On April 21st, 1995, my father took me to a nominally professional basketball game featuring the 28-52 New Jersey Nets playing at home, before a few thousand time-rich, tri-state oglers, against the 20-60 Washington Bullets—who are now, of course, the entirely unmagical Wizards.
Both franchises were mired in a combination of tenured mismanagement and rotten luck. The Nets had lost their star two guard, Dražen Petrović, to a car accident two years before. In the meantime, their once arguably franchise youngsters, point guard Kenny Anderson and big man Derrick Coleman, had aged into overpaid, try-free maturity. Anderson was shooting the ball at slightly less than 40%, a mark of infamy for all but mysteriously effective show-running bricklayers like Jason Kidd (who would eventually turn the franchise around), and Derrick Coleman was still scoring 20 a game on bad shooting while replacing his blood with booze. Coleman, as it happened, was out that game, ceding minutes to the statistically misleading power forward Armen Gilliam, nicknamed the “Black Hole” for his solipsistic scorer’s mentality.

→ Exercises to complete:
[A] Answer these questions from the Nets game account, one line each:
(i) What were the win-loss records of the Nets and the Bullets?
(ii) How did the Nets lose Dražen Petrović?
(iii) What nickname did Armen Gilliam have?
[B] List every basketball player named in the Nets game account.
[C] Carry the Nets game account forward from its last sentence.

→ Dataset content:
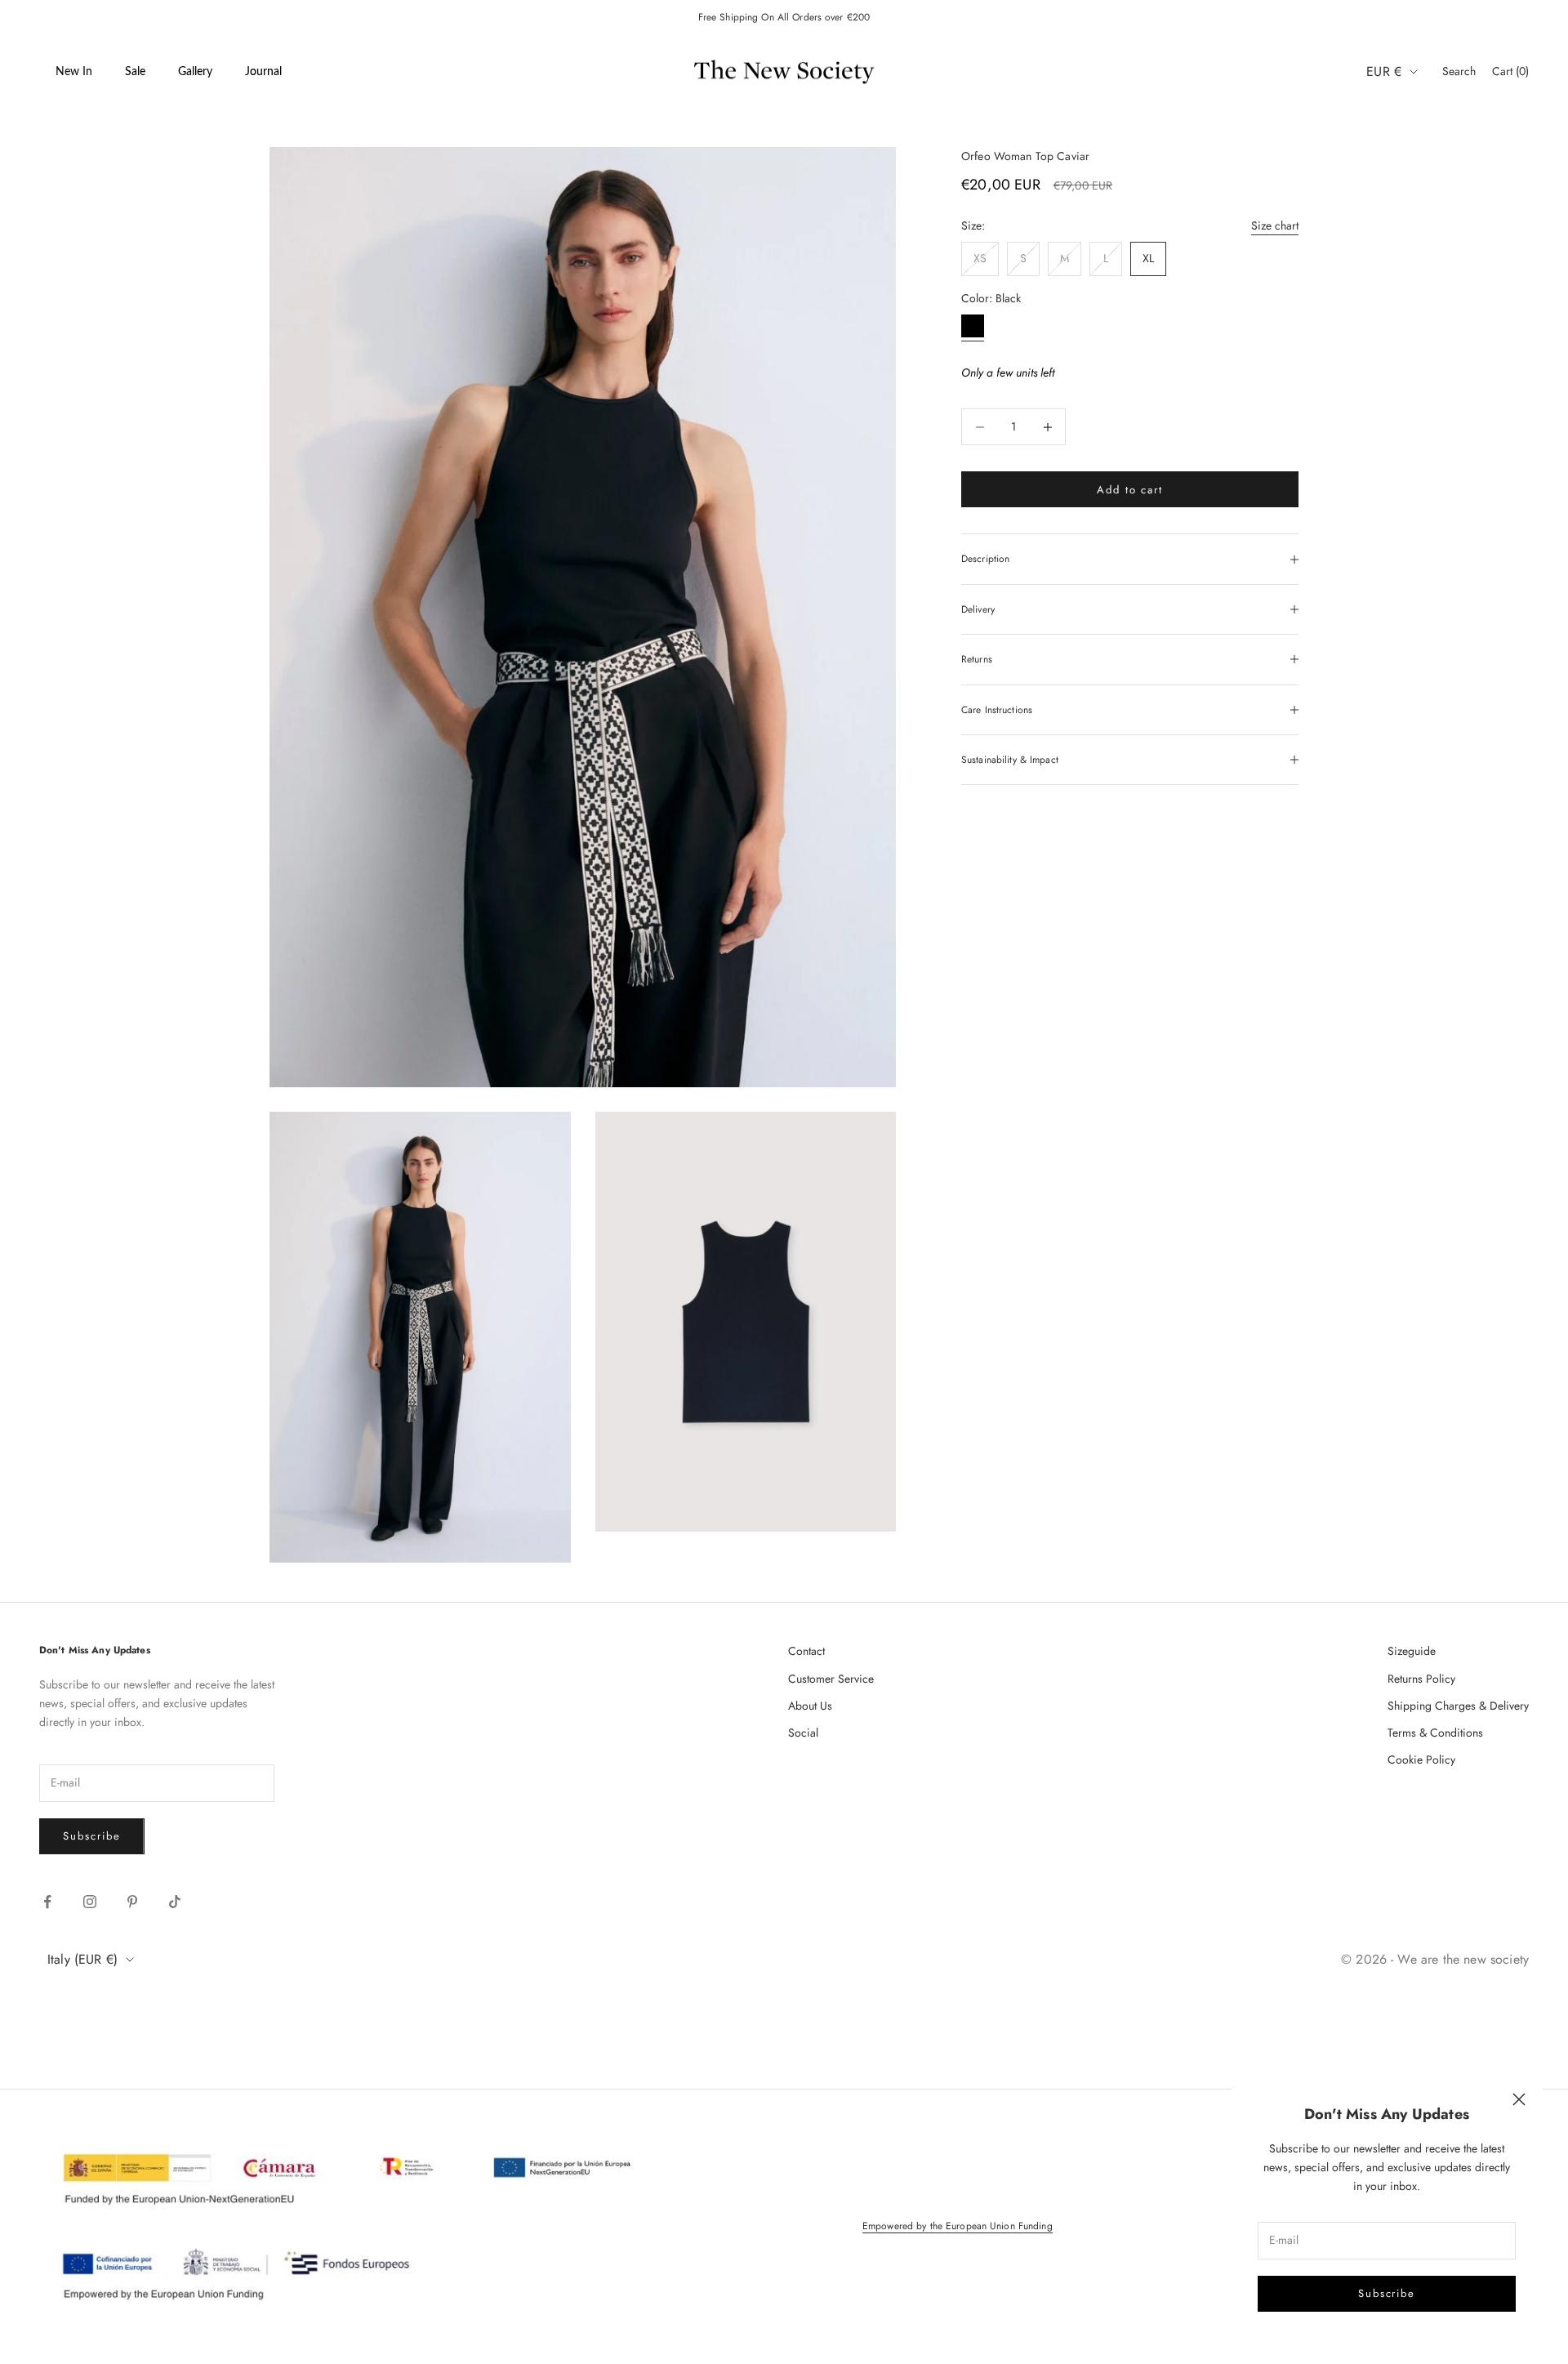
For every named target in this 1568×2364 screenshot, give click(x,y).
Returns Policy (1421, 1678)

→ Results in order:
[A]
(i) The Nets were 28-52 and the Bullets were 20-60.
(ii) He died in a car accident two years before the game.
(iii) He was nicknamed the "Black Hole."

[B] Dražen Petrović, Kenny Anderson, Derrick Coleman, Jason Kidd, Armen Gilliam

[C]
The nee’ Bullets were even more elaborately disappointing than their lackluster divisional counterparts. During the offseason, Washington had seemingly struck gold in trading the empty scoring of Tom Gugliotta for future superstar Chris Webber, but somehow they got worse. Webber and former Fab-Five teammate Juwan Howard were supposed to be the one-two punch that would return the club to, I don’t know, at least the modest success of the , but that didn’t happen. A mix of injuries and personal limitations kept the Bullets at or near the bottom of the division all year.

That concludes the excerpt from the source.